CONCLUSION AND RECOMMENDATION

In the agricultural and rural development strategy for the period of 2021 - 2030 and a vision to 2050, the goal is to build Vietnamese agriculture into a modern, efficient, and environmentally friendly sector (Government, 2022). In order to increase the application of high-tech in agricultural production and business, it requires a workforce with knowledge and skills in technology, therefore the training of high-tech agriculture needs to be properly invested.

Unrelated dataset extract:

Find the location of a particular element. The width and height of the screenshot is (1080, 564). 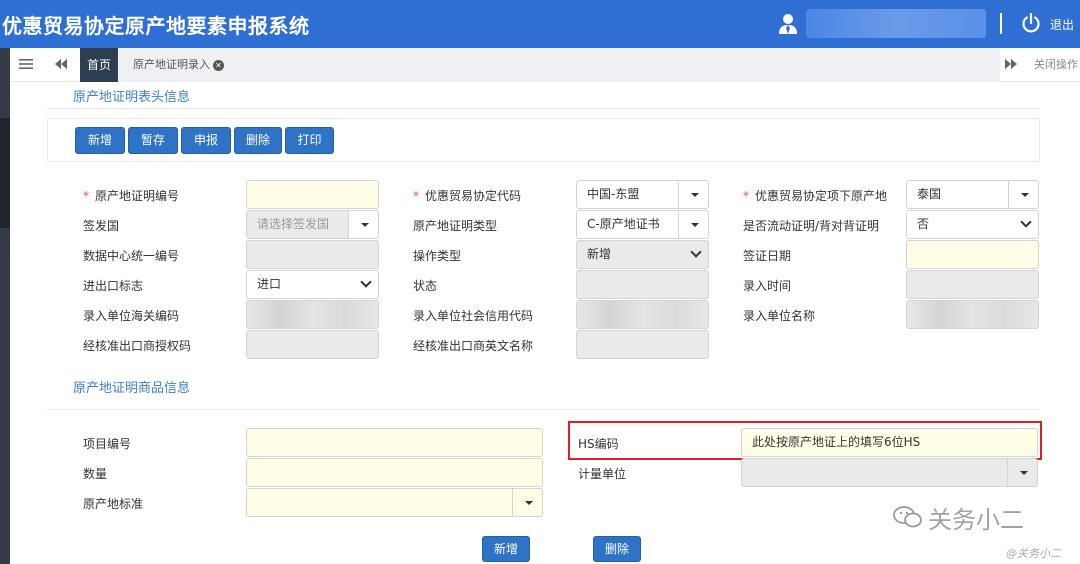

tab-scroll-right-icon is located at coordinates (1011, 64).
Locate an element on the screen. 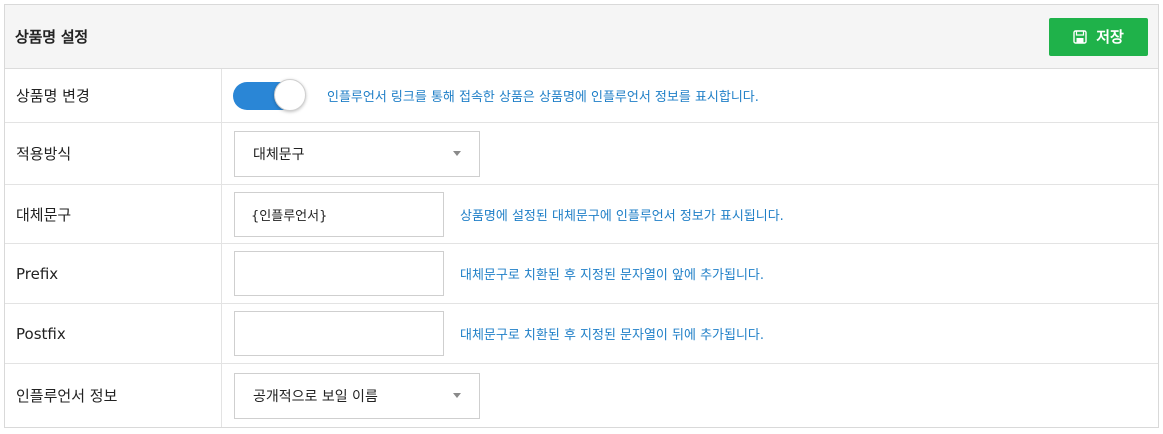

In fact, the percentage of trained agricultural workers tends to increase, but is still very modest. Labor productivity in the agricultural sector has increased but is still the lowest in all sectors of the economy and much lower than that of other countries in the region. Vocational training activities in the period of 2010 - 2020 have had many positive results, but there are still many limitations such as not really paying attention to high-tech agricultural vocational training from policies to programs and contents, and not equipping facilities for training.

Stemming from that situation, in order to develop high-tech agricultural vocational training to meet the needs of practice, the solutions that need to be concerned by the Government, ministries/sectors and localities in the coming period are:

  1. Forecasting accurately the demand for high-tech agricultural vocational training: The demand for high-tech agricultural vocational training needs to be determined based on the agriculture and rural development strategy, especially based on the demand of high-tech for key agricultural products at national and provincial levels;
  2. Strengthening publicity and raising awareness of the whole society about the role of high-tech agricultural vocational training in creating jobs on the spot, increasing incomes and improving the quality of human resources for the development of the high-tech agricultural sector;
  3. Renovating the content and organizational form to improve the quality of high-tech agricultural training, focusing on new knowledge and business skills to meet the requirements of high-tech agriculture; Implement vocational training in high-tech agriculture according to the needs of the labor market (enterprises, cooperatives, farms, etc.), linking training with job creation and technology transfer;
  4. Mobilizing the participation of stakeholders (agricultural extension agencies, vocational education institutions, enterprises, cooperatives, farms) in vocational training activities.; Integrating high-tech agricultural vocational training with local socio-economic development programs and production and business activities of enterprises;
  5. Strengthening cooperation between relevant ministries/sectors, especially between the Ministry of Agriculture and Rural Development and the Ministry of Labor, War Invalids and Social Affairs in state management of high-tech agricultural vocational training, from developing strategies to mobilizing resources, organizing the implementation, inspection, monitoring and evaluation of the quality of high-tech agricultural vocational training activities; and
  6. Concentrating the state budget and mobilizing resources from the private sector (enterprises, cooperatives, farms, learners and social organizations) to increase investment in vocational training in high-tech agriculture.

In summary, the Government needs to have solutions to strengthen the capacity of training and information dissemination on high-tech agriculture for cooperatives, enterprises, and farmer households. Besides, the review of policies to reduce overlap is also very urgent.